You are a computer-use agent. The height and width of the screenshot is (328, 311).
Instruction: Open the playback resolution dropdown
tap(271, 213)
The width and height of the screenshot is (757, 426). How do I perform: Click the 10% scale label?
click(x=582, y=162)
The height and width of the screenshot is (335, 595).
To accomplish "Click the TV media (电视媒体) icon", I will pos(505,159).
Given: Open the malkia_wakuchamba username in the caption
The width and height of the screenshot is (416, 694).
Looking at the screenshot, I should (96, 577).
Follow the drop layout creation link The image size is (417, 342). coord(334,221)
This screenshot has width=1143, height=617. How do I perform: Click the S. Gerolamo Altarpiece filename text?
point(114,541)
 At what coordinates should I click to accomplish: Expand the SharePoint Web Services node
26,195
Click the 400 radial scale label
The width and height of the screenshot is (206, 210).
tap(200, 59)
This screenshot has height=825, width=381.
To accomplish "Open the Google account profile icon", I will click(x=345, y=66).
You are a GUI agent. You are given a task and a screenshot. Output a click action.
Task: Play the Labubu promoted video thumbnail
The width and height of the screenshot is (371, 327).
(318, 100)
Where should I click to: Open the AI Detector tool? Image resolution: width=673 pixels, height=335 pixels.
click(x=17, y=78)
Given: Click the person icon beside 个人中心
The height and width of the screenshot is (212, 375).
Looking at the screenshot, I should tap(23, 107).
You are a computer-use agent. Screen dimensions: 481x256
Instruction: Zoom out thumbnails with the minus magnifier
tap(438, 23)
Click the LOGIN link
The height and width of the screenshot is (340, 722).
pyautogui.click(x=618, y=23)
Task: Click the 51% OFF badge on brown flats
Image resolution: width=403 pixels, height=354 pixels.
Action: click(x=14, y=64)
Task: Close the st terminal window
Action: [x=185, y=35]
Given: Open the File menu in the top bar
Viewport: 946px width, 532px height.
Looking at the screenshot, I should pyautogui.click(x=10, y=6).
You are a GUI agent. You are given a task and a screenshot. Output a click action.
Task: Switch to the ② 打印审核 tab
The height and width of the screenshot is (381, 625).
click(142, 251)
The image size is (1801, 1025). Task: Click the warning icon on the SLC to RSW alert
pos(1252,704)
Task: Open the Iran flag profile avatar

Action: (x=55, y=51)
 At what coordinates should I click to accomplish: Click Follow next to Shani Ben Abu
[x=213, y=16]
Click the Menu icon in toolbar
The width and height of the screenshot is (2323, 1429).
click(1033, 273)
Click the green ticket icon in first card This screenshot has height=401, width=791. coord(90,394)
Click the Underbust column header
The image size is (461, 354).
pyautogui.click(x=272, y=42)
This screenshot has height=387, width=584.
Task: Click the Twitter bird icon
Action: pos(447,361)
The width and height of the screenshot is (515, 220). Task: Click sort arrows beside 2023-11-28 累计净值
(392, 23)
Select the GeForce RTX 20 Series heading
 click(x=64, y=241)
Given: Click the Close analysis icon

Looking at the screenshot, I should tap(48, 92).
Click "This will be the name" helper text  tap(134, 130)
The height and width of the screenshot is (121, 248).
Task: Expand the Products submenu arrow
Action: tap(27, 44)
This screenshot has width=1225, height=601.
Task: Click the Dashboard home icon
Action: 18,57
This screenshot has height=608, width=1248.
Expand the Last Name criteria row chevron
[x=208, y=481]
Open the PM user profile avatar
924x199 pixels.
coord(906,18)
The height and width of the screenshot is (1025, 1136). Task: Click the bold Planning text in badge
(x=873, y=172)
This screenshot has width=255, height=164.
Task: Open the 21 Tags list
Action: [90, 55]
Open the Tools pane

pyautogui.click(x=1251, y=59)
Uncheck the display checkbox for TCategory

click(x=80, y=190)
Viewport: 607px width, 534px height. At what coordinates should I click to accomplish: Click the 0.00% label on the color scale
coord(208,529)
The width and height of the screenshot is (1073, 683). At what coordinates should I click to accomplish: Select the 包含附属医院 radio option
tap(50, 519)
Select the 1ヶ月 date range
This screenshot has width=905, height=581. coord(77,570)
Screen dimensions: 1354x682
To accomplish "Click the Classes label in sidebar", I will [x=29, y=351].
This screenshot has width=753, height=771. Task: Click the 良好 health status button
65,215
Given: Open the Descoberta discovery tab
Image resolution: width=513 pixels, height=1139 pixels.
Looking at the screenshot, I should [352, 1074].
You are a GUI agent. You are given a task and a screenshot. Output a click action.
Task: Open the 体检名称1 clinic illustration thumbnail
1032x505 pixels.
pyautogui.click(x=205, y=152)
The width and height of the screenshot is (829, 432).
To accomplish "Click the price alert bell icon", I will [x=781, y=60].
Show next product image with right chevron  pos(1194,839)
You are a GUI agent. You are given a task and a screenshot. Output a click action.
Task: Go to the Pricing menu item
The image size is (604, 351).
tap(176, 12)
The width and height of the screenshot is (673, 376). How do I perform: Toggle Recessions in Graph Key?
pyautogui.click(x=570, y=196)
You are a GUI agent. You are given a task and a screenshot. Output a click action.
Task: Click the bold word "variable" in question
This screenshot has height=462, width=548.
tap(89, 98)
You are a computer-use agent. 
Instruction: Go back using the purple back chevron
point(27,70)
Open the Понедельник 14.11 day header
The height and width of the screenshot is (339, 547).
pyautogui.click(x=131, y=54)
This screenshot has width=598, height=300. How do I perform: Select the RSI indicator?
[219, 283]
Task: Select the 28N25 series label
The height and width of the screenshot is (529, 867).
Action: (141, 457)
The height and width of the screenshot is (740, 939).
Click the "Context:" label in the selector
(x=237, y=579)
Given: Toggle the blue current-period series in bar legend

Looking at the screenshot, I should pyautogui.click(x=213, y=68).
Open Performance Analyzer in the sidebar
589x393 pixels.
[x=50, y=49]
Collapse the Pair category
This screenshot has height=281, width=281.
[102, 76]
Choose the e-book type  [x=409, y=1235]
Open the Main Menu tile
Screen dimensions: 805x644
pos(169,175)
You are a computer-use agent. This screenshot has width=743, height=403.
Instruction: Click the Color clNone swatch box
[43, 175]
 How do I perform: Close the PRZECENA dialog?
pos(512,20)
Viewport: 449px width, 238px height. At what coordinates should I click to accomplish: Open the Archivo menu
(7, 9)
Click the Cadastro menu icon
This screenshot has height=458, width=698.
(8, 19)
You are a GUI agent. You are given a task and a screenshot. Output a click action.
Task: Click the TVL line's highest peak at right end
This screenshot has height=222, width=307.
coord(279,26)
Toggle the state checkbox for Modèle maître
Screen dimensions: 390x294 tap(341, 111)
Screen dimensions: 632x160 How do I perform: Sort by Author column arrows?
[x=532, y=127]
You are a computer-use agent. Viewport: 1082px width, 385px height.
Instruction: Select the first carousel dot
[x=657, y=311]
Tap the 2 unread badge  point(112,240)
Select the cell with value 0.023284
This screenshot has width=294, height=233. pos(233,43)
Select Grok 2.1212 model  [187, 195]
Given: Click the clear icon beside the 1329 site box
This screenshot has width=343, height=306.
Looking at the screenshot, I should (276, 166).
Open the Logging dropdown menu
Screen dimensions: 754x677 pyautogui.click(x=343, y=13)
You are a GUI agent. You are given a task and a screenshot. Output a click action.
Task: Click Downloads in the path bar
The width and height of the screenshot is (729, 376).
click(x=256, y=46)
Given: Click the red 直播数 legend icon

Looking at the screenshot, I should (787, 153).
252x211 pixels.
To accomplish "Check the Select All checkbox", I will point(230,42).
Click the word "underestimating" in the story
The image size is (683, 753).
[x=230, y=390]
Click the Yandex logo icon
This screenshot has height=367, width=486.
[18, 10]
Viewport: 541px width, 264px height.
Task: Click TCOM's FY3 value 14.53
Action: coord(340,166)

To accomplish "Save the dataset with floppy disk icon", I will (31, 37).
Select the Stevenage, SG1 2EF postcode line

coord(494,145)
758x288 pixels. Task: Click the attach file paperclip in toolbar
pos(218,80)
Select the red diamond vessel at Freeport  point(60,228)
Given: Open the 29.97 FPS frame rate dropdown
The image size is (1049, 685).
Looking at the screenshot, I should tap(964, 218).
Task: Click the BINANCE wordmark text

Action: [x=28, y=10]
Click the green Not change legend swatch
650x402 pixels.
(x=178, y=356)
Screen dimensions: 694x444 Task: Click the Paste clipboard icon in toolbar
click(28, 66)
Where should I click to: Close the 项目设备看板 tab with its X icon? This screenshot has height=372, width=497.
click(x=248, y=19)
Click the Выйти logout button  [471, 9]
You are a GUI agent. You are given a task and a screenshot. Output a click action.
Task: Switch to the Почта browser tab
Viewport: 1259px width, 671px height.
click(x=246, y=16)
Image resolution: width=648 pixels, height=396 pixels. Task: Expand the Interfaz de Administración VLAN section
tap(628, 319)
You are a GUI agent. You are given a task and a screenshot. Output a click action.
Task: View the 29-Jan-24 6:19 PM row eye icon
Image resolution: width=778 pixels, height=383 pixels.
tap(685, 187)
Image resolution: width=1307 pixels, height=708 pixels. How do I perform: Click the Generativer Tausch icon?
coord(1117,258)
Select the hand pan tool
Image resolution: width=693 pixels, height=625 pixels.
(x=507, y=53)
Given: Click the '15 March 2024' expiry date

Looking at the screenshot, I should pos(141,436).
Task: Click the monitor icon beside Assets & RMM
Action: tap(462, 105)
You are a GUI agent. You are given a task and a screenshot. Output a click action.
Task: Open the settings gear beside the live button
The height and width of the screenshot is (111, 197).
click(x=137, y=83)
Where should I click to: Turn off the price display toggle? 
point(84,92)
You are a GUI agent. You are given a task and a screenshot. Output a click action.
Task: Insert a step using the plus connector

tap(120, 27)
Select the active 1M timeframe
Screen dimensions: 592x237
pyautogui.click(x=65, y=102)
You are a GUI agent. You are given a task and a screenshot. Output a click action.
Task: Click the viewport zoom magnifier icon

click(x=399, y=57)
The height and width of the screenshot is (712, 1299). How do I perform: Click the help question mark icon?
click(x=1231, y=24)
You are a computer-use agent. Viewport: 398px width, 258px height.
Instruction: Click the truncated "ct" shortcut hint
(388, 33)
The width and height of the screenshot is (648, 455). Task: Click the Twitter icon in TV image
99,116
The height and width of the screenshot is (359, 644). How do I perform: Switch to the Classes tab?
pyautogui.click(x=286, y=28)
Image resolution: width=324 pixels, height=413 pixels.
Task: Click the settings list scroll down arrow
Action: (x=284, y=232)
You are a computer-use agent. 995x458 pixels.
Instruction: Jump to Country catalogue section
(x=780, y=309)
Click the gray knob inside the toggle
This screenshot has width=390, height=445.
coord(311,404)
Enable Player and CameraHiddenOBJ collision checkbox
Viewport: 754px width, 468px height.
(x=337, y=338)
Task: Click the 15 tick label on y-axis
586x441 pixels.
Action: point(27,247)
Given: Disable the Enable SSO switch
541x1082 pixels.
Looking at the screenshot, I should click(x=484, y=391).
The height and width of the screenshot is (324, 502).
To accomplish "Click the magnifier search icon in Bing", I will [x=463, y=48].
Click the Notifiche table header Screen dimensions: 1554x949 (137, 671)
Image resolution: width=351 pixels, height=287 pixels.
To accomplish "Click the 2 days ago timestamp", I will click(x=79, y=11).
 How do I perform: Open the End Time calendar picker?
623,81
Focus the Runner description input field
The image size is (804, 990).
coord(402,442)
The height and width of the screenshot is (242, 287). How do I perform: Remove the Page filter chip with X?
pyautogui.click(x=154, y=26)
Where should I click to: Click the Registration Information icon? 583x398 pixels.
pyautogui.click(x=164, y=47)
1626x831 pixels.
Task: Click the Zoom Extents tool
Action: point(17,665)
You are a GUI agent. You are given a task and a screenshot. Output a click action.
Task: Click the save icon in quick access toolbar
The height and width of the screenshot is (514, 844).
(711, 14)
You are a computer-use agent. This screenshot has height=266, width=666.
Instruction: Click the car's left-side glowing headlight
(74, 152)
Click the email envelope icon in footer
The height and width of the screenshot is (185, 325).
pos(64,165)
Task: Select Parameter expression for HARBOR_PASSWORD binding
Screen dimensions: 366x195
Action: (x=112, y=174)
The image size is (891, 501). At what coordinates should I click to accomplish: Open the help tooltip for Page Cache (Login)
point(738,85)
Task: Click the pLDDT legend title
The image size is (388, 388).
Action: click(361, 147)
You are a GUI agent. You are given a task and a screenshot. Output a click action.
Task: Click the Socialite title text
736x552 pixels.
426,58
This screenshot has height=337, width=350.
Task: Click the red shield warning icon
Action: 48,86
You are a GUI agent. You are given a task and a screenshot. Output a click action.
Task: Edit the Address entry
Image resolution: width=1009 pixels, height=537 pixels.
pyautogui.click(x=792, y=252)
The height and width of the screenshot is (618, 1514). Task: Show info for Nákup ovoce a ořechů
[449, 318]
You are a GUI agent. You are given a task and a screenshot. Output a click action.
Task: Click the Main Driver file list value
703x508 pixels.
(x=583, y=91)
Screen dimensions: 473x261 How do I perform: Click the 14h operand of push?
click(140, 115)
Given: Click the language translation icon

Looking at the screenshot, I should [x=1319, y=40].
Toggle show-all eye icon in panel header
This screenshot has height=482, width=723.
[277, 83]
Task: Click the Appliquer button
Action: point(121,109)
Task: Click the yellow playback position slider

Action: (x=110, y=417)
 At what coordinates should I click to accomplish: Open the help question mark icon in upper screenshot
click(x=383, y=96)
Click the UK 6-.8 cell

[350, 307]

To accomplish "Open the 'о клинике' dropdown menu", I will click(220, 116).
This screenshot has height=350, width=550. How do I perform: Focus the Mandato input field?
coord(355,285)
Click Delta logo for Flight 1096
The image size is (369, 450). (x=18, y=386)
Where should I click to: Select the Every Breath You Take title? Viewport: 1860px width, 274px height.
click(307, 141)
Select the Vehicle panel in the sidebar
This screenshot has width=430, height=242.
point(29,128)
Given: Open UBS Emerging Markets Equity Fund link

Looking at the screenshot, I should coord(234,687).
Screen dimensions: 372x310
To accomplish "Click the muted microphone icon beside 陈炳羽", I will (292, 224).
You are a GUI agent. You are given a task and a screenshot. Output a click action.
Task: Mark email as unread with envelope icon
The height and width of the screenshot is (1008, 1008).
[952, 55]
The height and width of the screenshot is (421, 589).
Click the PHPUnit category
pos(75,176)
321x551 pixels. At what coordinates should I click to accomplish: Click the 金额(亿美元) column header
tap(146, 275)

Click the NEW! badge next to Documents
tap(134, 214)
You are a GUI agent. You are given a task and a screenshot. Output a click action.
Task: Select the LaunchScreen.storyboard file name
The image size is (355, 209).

· · · · ·

## YOUR INSTRUCTIONS
Beginning with the very first line of the material above, give each line again exactly, ending with the line that contains "Given: Open the malkia_wakuchamba".

## WRITTEN SOLUTION
You are a computer-use agent. The height and width of the screenshot is (328, 311).
Instruction: Open the playback resolution dropdown
tap(271, 213)
The width and height of the screenshot is (757, 426). How do I perform: Click the 10% scale label?
click(x=582, y=162)
The height and width of the screenshot is (335, 595).
To accomplish "Click the TV media (电视媒体) icon", I will pos(505,159).
Given: Open the malkia_wakuchamba username in the caption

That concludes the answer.